倒是秦燁異常的平靜,又或許說日下的言行在他眼裏和頭因為發怒而拚命拱土的野豬沒兩樣,根本激不起怒氣。
“何以見得?”鳳眸一挑,光芒間射出無數淩厲。雖然口氣平靜無波,可無形中卻暗凜著森冽的殺機與不容乎視的輕狂。
見狀,日下一夫大吼:“比武——比武——我要打敗你們中國功夫——大日本帝國絕不會輸給支那人——”
“你簡直強人所難。”忍不住怒吼的是學生會副主席,這個削瘦的年輕人戴著一副深度眼鏡,緊握拳頭衝過去。
被一隻手攔住了去路,秦燁不知什麼時候已經站起來,他看也沒看同學輕輕用了點力,示意其退後,自已則是一副風輕雲淡冷笑:“比武可不行,在下隻是個讀書人。手無負荊之力。再說了,以已之長攻彼之短,非君子所為。羸了也不光彩。”
“哼,什麼君子。小人。”有同學低聲斥罵。
“叭嘎——”
“住手——”一聲低喝,製住了正要動暴力的日下一夫。
隨著喝斥響起門口的光線黯了下去,隨著所有的目光朝那裏看去,隻見數名身穿軍裝的日本軍人出現在會議室門口,這些侵略軍身上都帶著戰場上的血腥,骨子裏湧動著屬於野獸的撕殺戾氣與魔性。
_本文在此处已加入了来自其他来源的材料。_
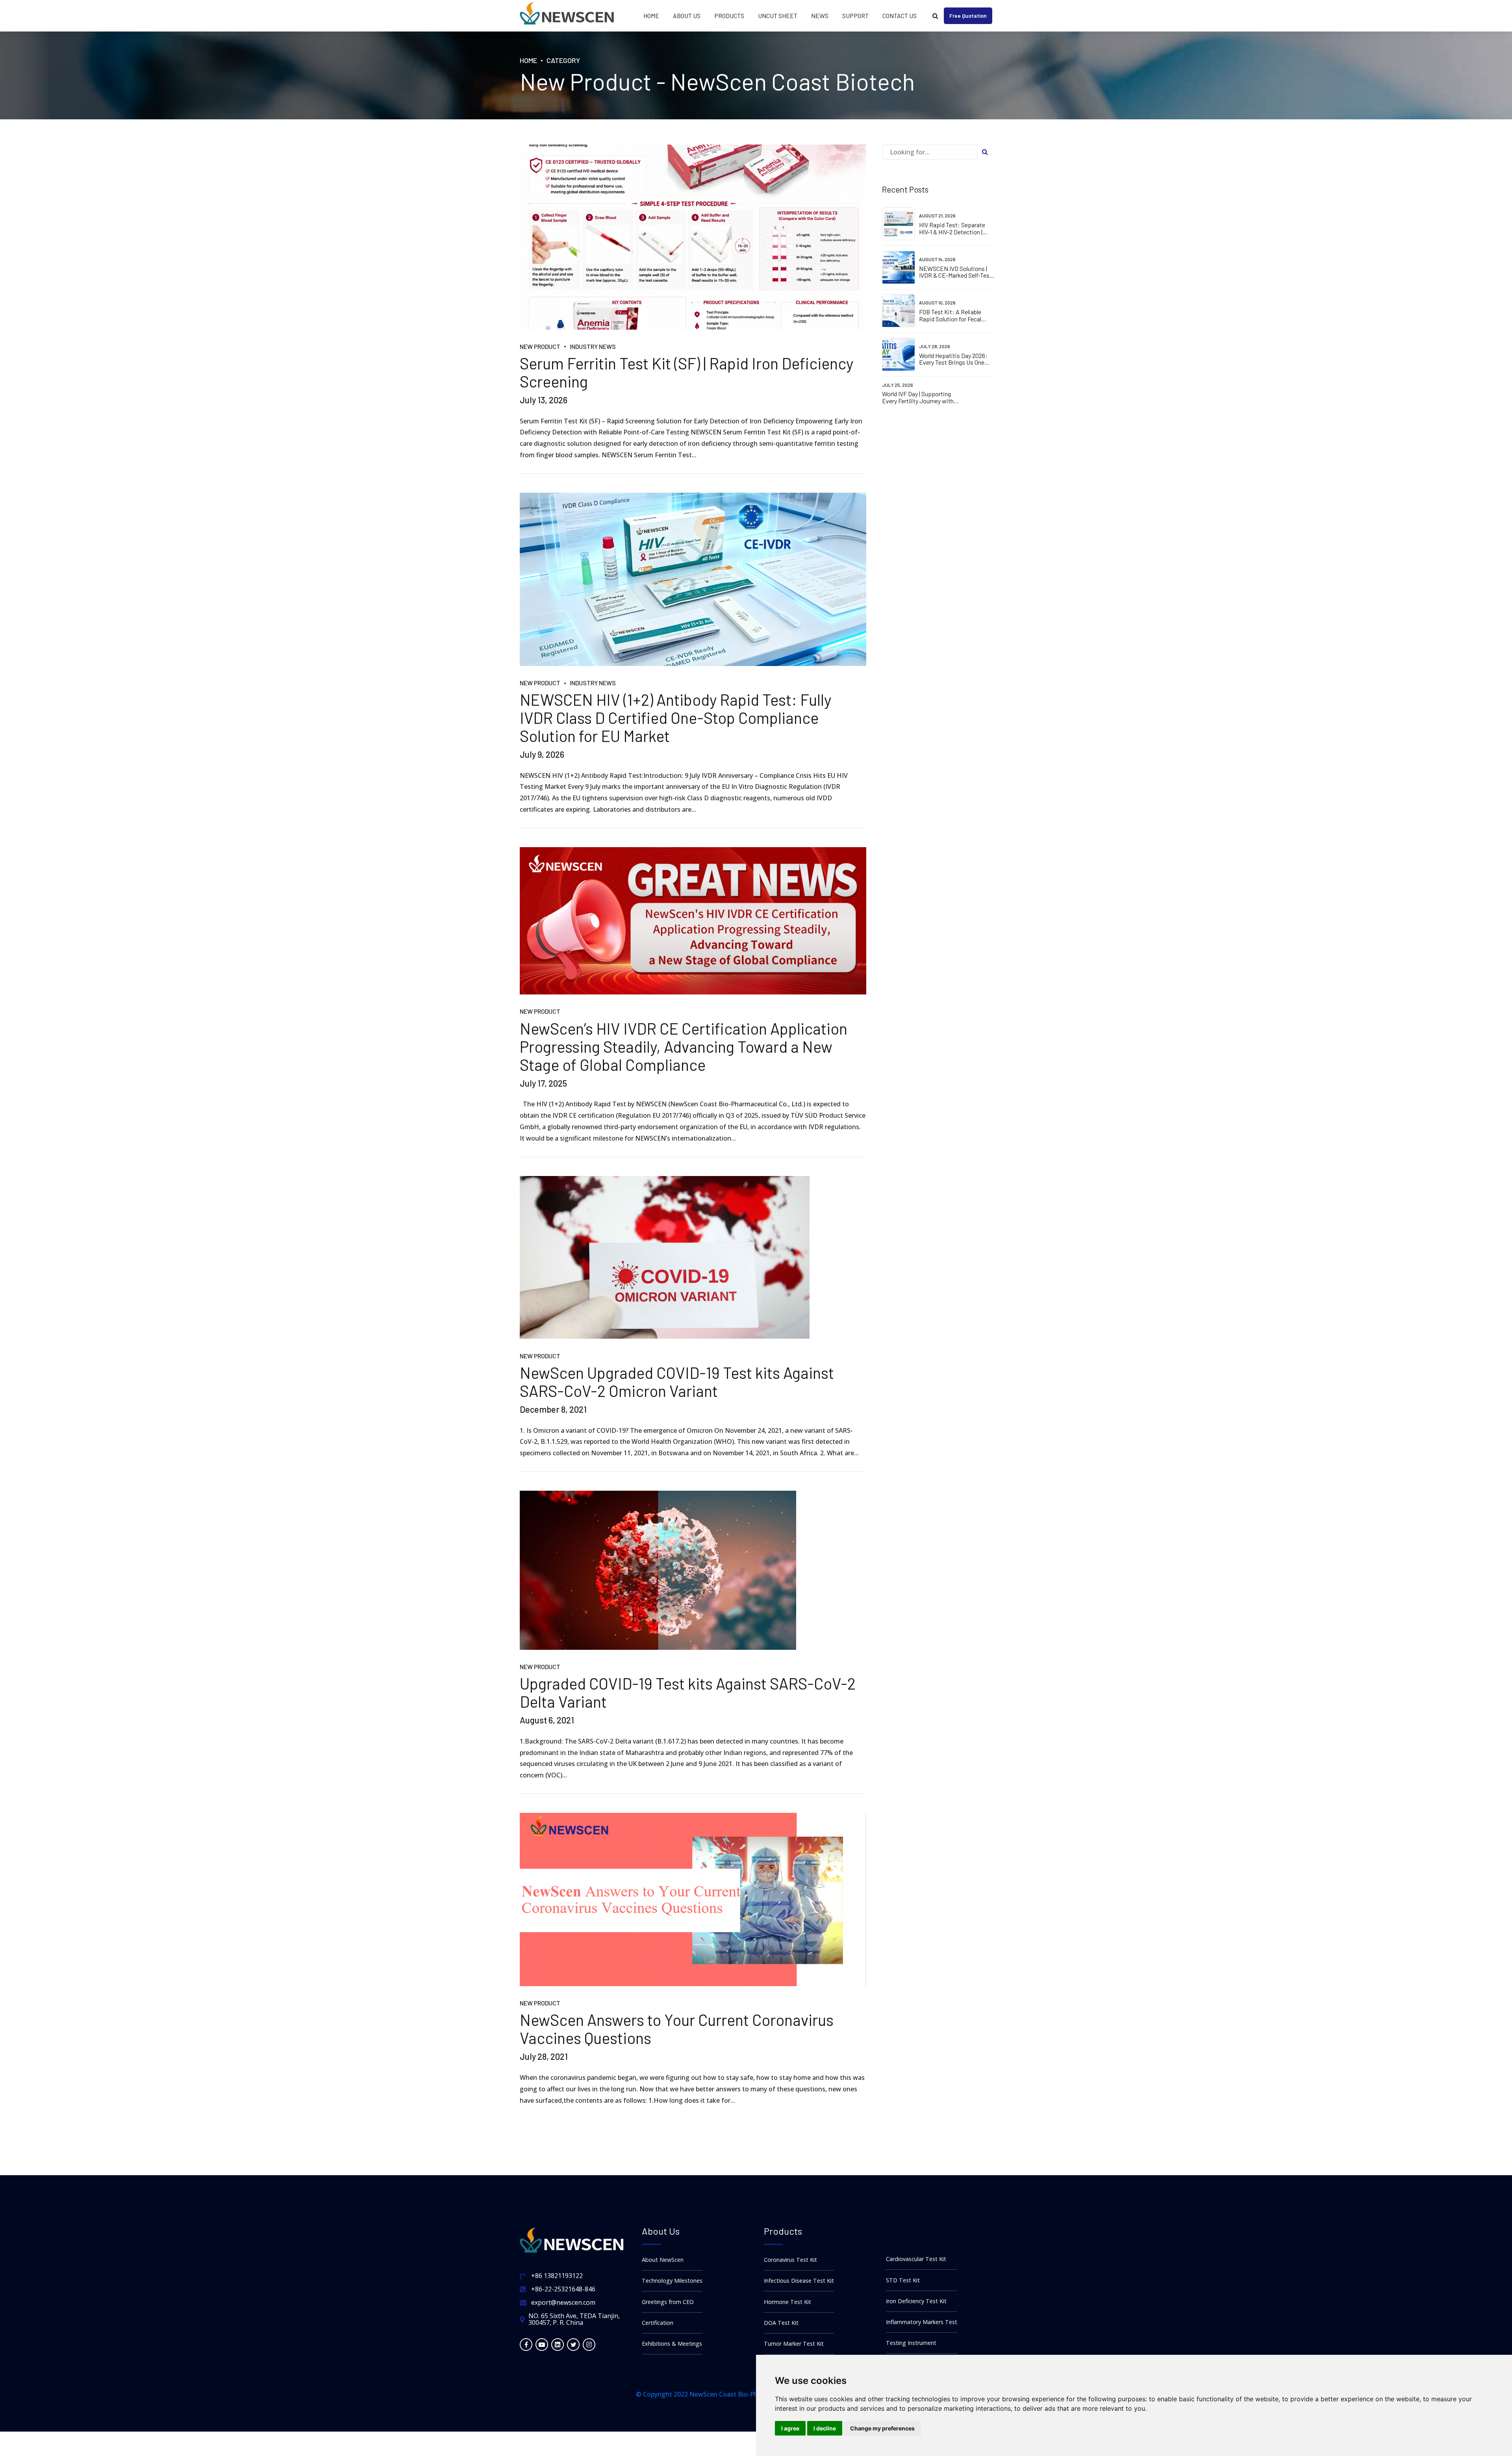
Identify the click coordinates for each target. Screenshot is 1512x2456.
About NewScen (663, 2259)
軍靴踩過地麵響起‘啪啪’的聲音,學生們不約而同整顆心擰緊,不安且痛恨的看著他們走進來。
他們痛恨日本帝國主義對中國的侵略與踐踏,令東北三千萬同胞淪為亡國奴,但是更恨自已國家的落後軟弱。
走在最前麵的是個五十多歲的軍官,他的五官剛毅,表情卻冷漠得出奇,仿佛無論什麼都不可能打動他分毫。
見到來人,日下一夫立刻道:“司令,這些支那人……”
‘啪’不等他說完,一個耳光扇了過去,狠狠的帶著戾氣,打得日下一夫唇角溢出鮮血,卻不敢再放肆半分,筆直的站在一旁。
這一巴掌過後,會議室裏出奇的安靜。同學們臉上表情千變萬化,唯有秦燁依舊是那張臉,不同的是多了抹深沉。
被喚做總司令的軍官整了整白手套,冰冷的目光掠過一地狼藉:“日下君,輸掉比賽是帝國的失敗。而你,是帝國的恥辱。”
轉眼視線投向秦燁,唇旁神秘的輕揚:“幸會。”
秦燁回以微笑:“幸會。”這一抹微靨令冬雪融化,春回大地。
對方禮貌的摘了手套,伸出手來:“我是日本陸軍總司令橫山秀男。三十五年前,也是北平大學的學生。”